Excerpt to read.
===

The phone rings, you pick it up. It’s the OR. “Dr. Fuckmylife, how can I help you?” “We’ve got a hot gallbladder down here, and then you have emergency cases for the next 12 hours. Jim’s got the bay, can you come scrub?

You sigh.

23 hours and 45 minutes to go.

Early training is not going to help with the above shitshow.

That was amazing, and I encourage you to write up more of these and put them as a separate post!

Here's one ~ someone else wrote when we were still on Reddit a few years ago.

https://old.reddit.com/r/TheMotte/comments/u110mx/culture_war_roundup_for_the_week_of_april_11_2022/i4yly8v/

To do this, we’d need some sorting algorithm beyond “rich parents.” I propose Triessentialism, my own philosophy, as a guide for creating a sorting mechanism.

Humans are born (I theorize) with an inherent drive to understand systems, which in most neurotypicals is geared either toward understanding and manipulating the physical world or the emotional inner worlds of their fellow people.

If an autistic human develops without either of those, they instead find a system with as much internal logic and interface consistency: the train routes and engines of trainspotters, the elemental type advantages and weaknesses memorized by Pokémon fans, the logics of Aristotle or Boole, a computer language or operating system, etc.

If people with emotional, logical, and physical intuitions were catered to in their early education, and their natural deficits accounted for by society, they could find their “Michael Jordan” field much more efficiently in one of the seven Venn categoricals: Physical, Logical, Emotional, Scientific, Philosophical, Psychological, or Moral.

Of course, any such development is more likely to be a split based on a test administered by Pearson, the neurocrats underlying the psychostate, resulting in a dystopia like in the Divergent series.

There's probably no need to enact sweeping cultural changes to solve a problem that will soon be fixed or moot with technology. Hyperspecialize your kid if you want to, but we're already looking into pluripotent adult-derived stem cells and how to induce neuroplasticity with antidepressants. We'll be able to learn implicit skills like children at any age, while using ai and the internet as a source of arbitrary amounts of high-level insight. (Most of that insight will be bullshit, but massive redundant parallelism covereth many sins.)

Could you expand a little on inducing neuroplasticity via antidepressants? A quick google shows a lot of academic articles speculating that the latest generation of SSRI’s effects are mediated via neurogenesis; are you aware of any protocols, bio hacking journals, or otherwise ‘here and now’ looks at this?

I'm uninformed, sorry. It's just something I've been noticing in news articles especially regarding LSD-- that some drugs increase various measures of neuroplasticity. [ex.] (https://www.nature.com/articles/s41386-022-01389-z). I don't know if I'd finger neurogenesis specifically, but I'm fairly confident something is going on.

===

Available data.

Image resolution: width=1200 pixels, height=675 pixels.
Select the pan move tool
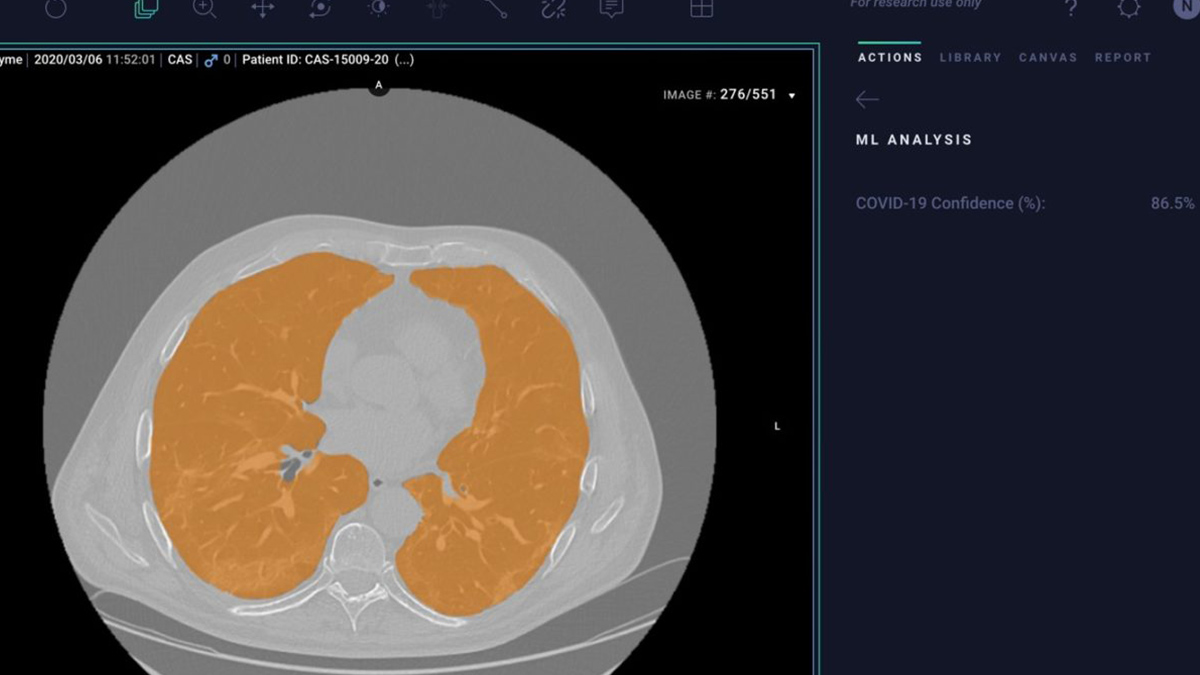[x=262, y=9]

===

Tasks for this exercise.
1 – Using the forum discussion above, say whether each statement agrees with it: (a) the phone call scene ends with 23 hours and 45 minutes still to go; (b) the proposed sorting would place people in one of five categories; (c) the person asked about antidepressants claims to know the subject well. Answer yes or no for each and quote the words that decide it.
2 – Carry on the forum discussion about training, sorting people by ability, and neuroplasticity from the point where it stops.

Results.
1 –
(a) Yes: "23 hours and 45 minutes to go."
(b) No: "one of the seven Venn categoricals"
(c) No: "I'm uninformed, sorry."

2 –
It’s known that to be the best chess player or instrumentalist you need to start at a young age, with ~5 being a common age to start for the best in the world. If you’re a chess prodigy or world class cellist, you hyperfocus on these skills throughout your childhood, and it’s accepted that you sacrifice normal schooling and extra-curriculars to pursue your skill. But why do we only allow this for the most worthless skills? There’s nothing unique about chess or cello — to be the best at any skill you need to start at around five. The Olympian Yuto Horigome started skateboarding before he could walk; Mark Zuckerberg started making apps before he was a teenager; Noam Chomsky joined political discussions as a child when accompanying his father to the newspaper stand; Linda Ronstadt learned all the genres of music she would later perform before 10; Von Neumann and Mozart had legendary childhood specializations.

nah, it's not the tutoring or hyper-specialization, but rather the IQ. Some of the most gifted mathematicians alive were not necessarily precocious at math, but by being so smart, were able to make rapid progress despite showing inclination at math later in life, such as in their teens or twenties. Ed Witten is an an example of this. Von Neumann was hardly the only Hungarian Jew who had an early start, but by being so smart, far outpaced his other 'Martian' peers. We need to find a way to raise IQ . Sure, Magnus Carlsen got an early start, but his IQ is also legit higher than probably most or all his competitors too.

By 13, Magnus Carlsen’s skill equaled that of a 40yo Garry Kasparov)

his IQ is way higher too. IQ vs ability is not linear, so an extra 40 points is not being 40% better than someone with an IQ of 100 but many magnitudes smarter.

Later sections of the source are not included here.